__Task goal__
Output all of the entries beneath, exactly as written.

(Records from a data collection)
━━━━━━━━━━

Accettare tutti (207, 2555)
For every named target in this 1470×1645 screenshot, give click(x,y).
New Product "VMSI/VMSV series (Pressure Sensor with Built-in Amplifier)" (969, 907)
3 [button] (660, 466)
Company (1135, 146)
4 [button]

━━━━━━━━━━

__Task answer__
Accettare tutti (207, 2555)
For every named target in this 1470×1645 screenshot, give click(x,y).
New Product "VMSI/VMSV series (Pressure Sensor with Built-in Amplifier)" (969, 907)
3 [button] (660, 466)
Company (1135, 146)
4 [button]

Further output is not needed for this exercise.